**PASSAGE TO READ**
Shortcut to seniority

Big O notation

Big O notation helps us determine how complex an operation is. It provides information on how long an operation will take, based on the size of the data. It can also be used as a complexity measurement.

image with caption — Figure 23 - Algorithm concepts - Big O notation

The following table contain a list of the common O notations, from fastest (best) to slowest (worst).

Notation	Name	Example
O(1)	Constant	Operations occur at the `same speed`, independent of the data set. Example: null pointer check, comparing a given value to a constant
O(log n)	Logarithmic	Operations take `slightly longer`, as the size of the data set increases. Example: Finding an item in a sorted data set, using binary search
O(n)	Linear	Operations take longer and they are `directly proportioned` to the data set size Example: adding all the values within a container
O(n log n)	Linearithmic	As the data set doubles in size, operations take longer `by an increasing multiplier of one` Example: Quick sort
O(n²)	Quadratic	Each time data set doubles in size, the operations take four `times longer` Example: Two nested loops through the container (a for inside another for, from 1 to length of data)
O(2ⁿ)	Exponential	For every new element added in the data set, operations take `twice as long` Example: brute force
O(n!)	Quadratic	Operations take `n! times longer` directly proportioned to the size of the data Example: Calculating fibonacci numbers recursively

O comes from the Order of the function (growth rate), while n is the length of the data we work with.

Given the following formula:
f(n) = 8n⁵ – 3n⁴ + 6:
As n approaches infinity (for very large sets of data), 8n⁵ is the only one that actually matters, so all the lesser terms will simply drop. The constants drop as well, so the formula have a growth rate of O(n⁵).

Time complexity

The running time describes how many operations an algorithm must do before it completes.

For the next example, the growth rate is O(1), which means that the lookup is constant, no matter how big the container is.

**DATASET**
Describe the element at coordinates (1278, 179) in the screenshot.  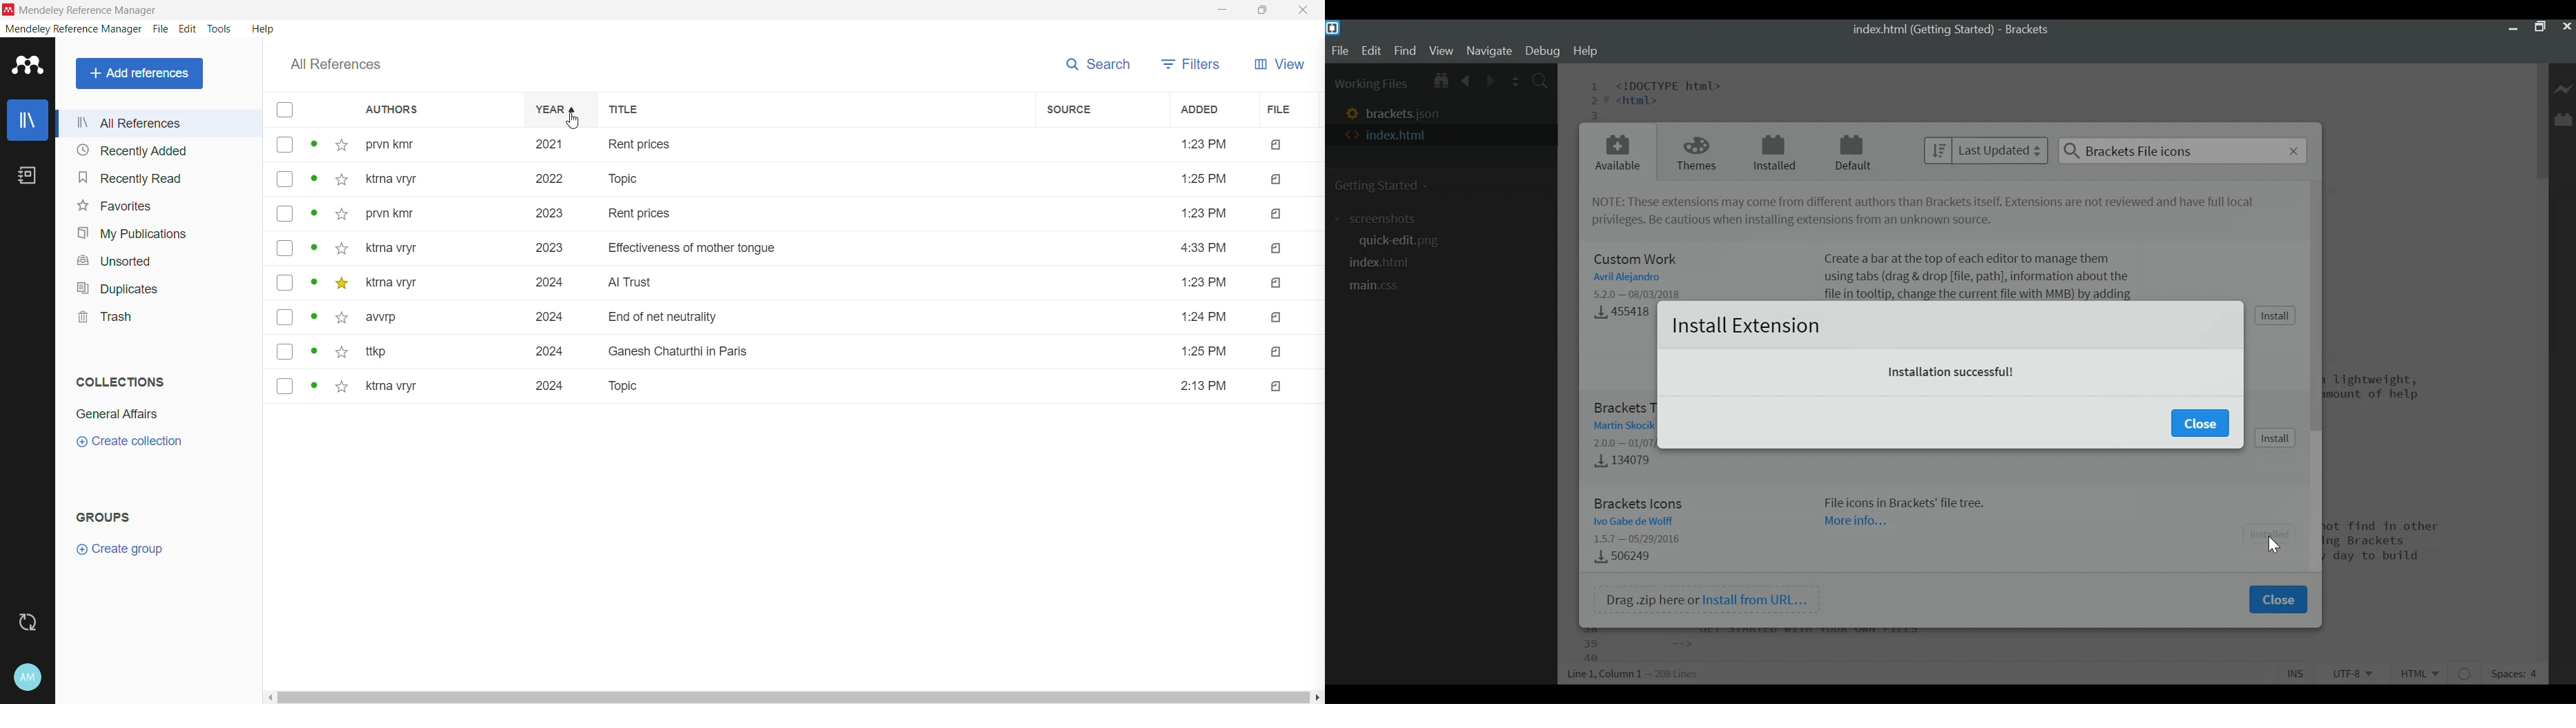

--

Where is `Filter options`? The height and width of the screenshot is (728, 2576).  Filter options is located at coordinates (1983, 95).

==

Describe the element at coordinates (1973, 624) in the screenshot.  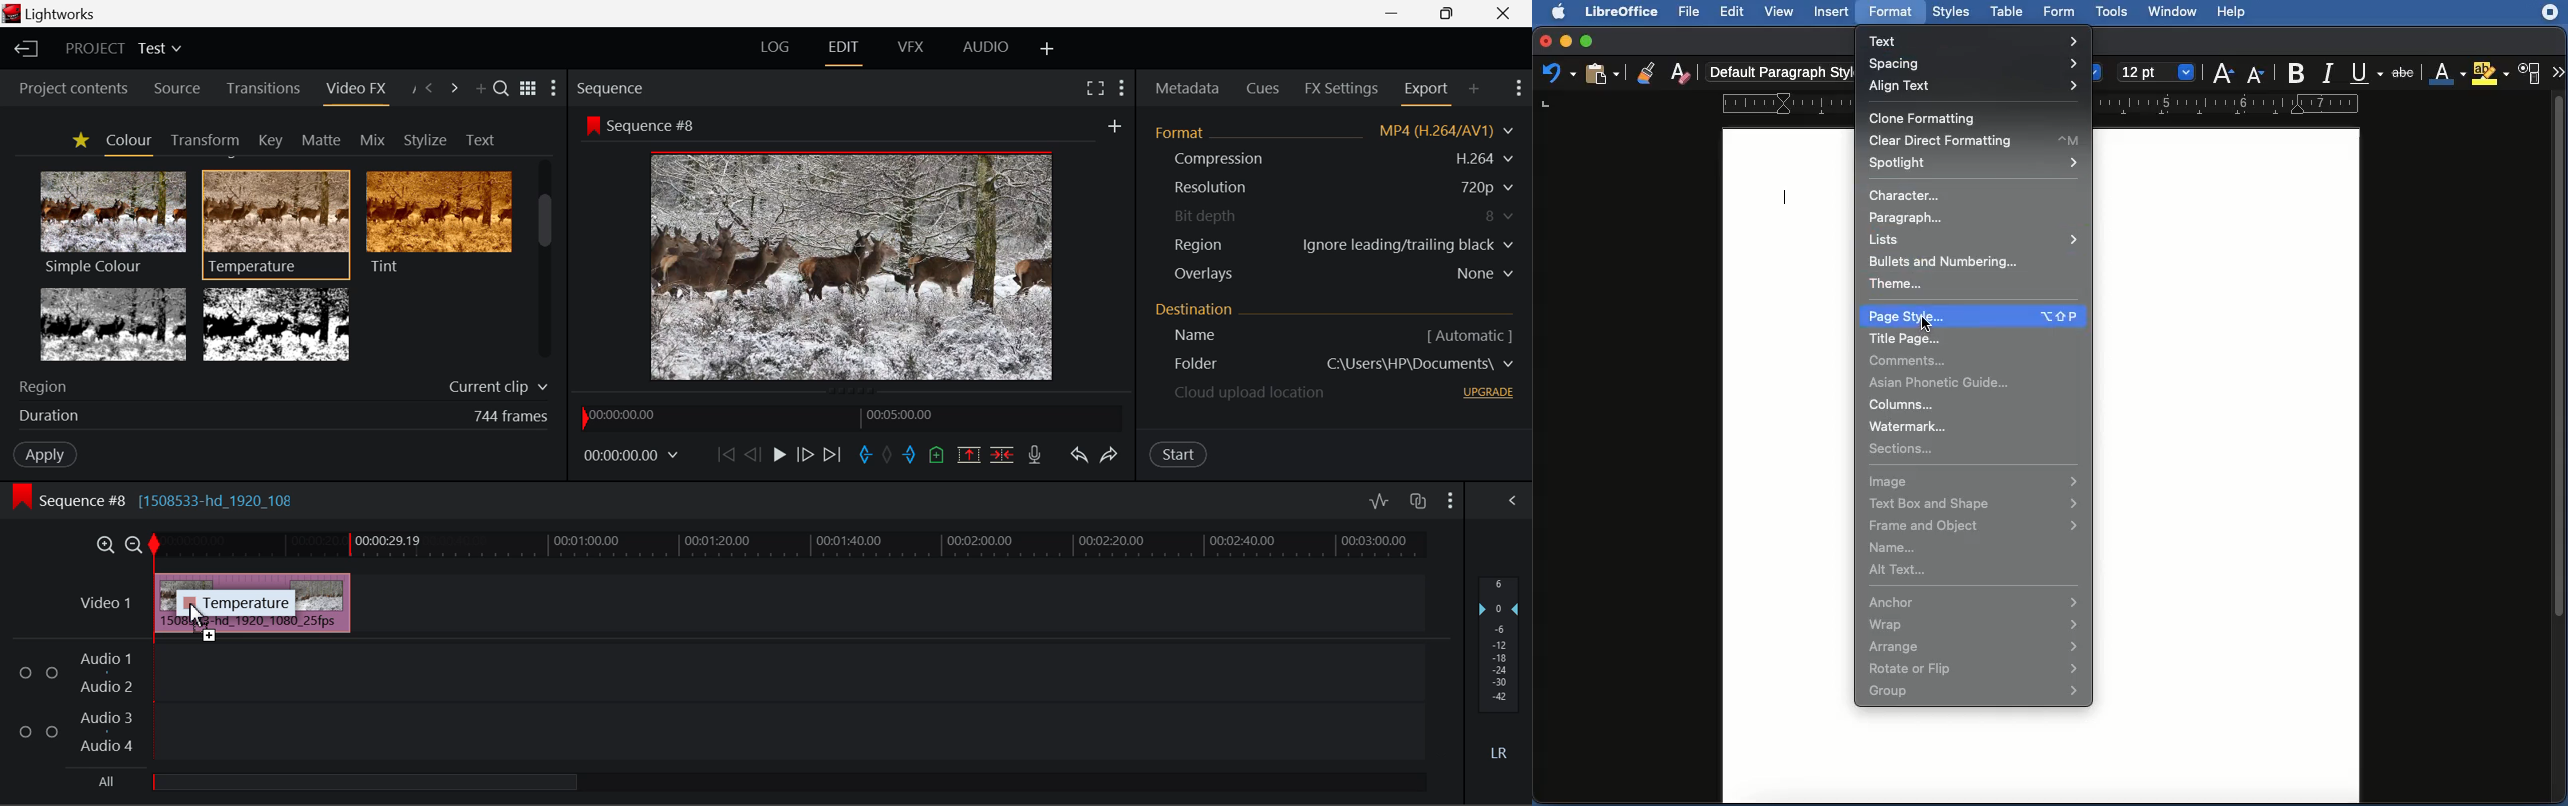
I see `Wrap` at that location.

**TO-DO LIST**
#1 Reproduce part of the Big O notation text word for word: begin at the words "Big O notation helps" and stop after "to slowest (worst).".
#2 Shorten the paragraph of the Big O notation text that begins "Big O notation helps us determine", keeping its main facts.
#3 Pick up the Big O notation text after its final sentence and continue writing it.
The lines are separate material from the Big O notation text.

**ANSWER SET**
#1
Big O notation helps us determine how complex an operation is. It provides information on how long an operation will take, based on the size of the data. It can also be used as a complexity measurement.

image with caption — Figure 23 - Algorithm concepts - Big O notation

The following table contain a list of the common O notations, from fastest (best) to slowest (worst).

#2 Big O notation shows an operation's complexity by indicating how long it will take relative to data size. It can also serve as a complexity measurement.

#3
                                                        vector<int> items = { 1, 2, 3, 4, 5, 6 };      
                                                            
                                                        bool isValueAtIndex(int index, int value) {      
                                                        return items[index] == value;      
                                                        }

For the next example, the growth rate is O(n) because, for a vector with n=1000 (1000 elements), the number of operations will also be 1000.


                                                        vector<int> items = { 1, 2, 3, 4, 5, 6 };      
                                                        int sum = 0;  
                                                        
                                                        int calculateSum() {      
                                                        for (int i = 0; i < items.size(); ++i) {  
                                                            sum += items[i];  
                                                        }  
                                                        return sum;  
                                                        }

For the next example, the growth rate is O(n²) because, for a vector with n=10 (10 elements), the number of operations will be 10².

For each number i from 0 to 9 (Line 4)
For each number j from 0 to 9 (Line 5)
Display the values on screen([0][0], [0][1], …[9][9])


                                                        vector<int> items = { 1, 2, 3, 4, 5, 6 };      
                                                            
                                                        void printItemsAsMatrix() {    
                                                        for (int i = 0; i < items.size(); ++i) {    
                                                            for (int j = 0; j < items.size(); ++j) {    
                                                            print(i, j);    
                                                            }    
                                                        }    
                                                        }    
                                                            
                                                        void print(int i, int j) {    
                                                        cout << "[" << i << "][" << j << "]";    
                                                        }

Space complexity

The space complexity describes how much space must be allocated to run the algorithm. For any algorithm, memory may be used for variables (constant, temporary variables), instruction, or execution.

Space Complexity is the sum of Auxiliary space and Input space. Auxiliary space is the extra/temporary space that is used by the algorithm during its execution, whereas the Input space refer to the data received as input.

To calculate the space complexity, we need to know the memory required for the type of variables, which generally is different for different operating systems.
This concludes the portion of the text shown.